Required action →
Could you copy every record exactly, leaving the pictures behind?

[Collected data entries]
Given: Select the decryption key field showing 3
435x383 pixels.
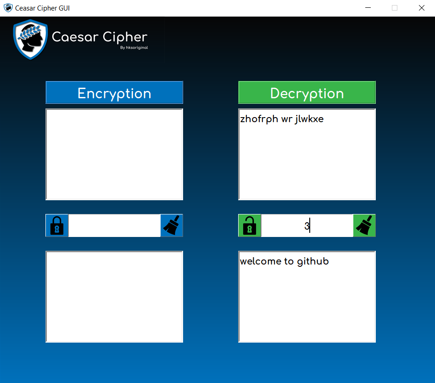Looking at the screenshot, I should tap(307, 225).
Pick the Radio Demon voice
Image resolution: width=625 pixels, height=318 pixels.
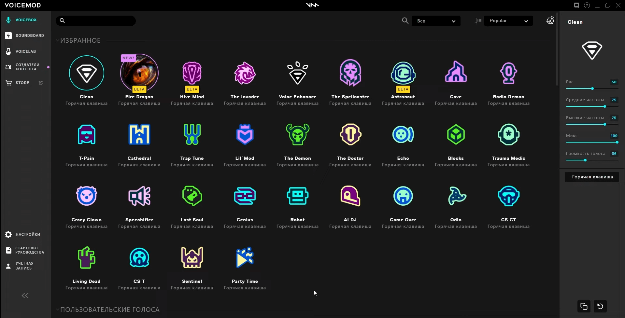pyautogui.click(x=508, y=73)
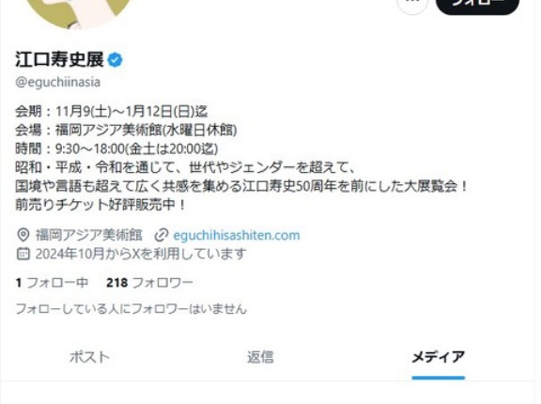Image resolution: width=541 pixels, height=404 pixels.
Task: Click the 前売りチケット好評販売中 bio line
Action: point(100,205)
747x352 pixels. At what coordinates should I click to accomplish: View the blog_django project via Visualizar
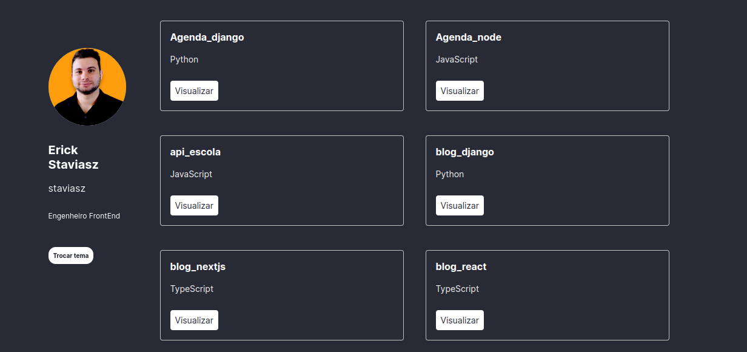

Task result →
Given: Select the decryption key field showing 3
435x383 pixels.
Looking at the screenshot, I should tap(307, 225).
Pick the Radio Demon voice
Image resolution: width=625 pixels, height=318 pixels.
pyautogui.click(x=508, y=73)
Image resolution: width=541 pixels, height=404 pixels.
Task: Click the 前売りチケット好評販売中 bio line
Action: point(100,205)
747x352 pixels. At what coordinates should I click to accomplish: View the blog_django project via Visualizar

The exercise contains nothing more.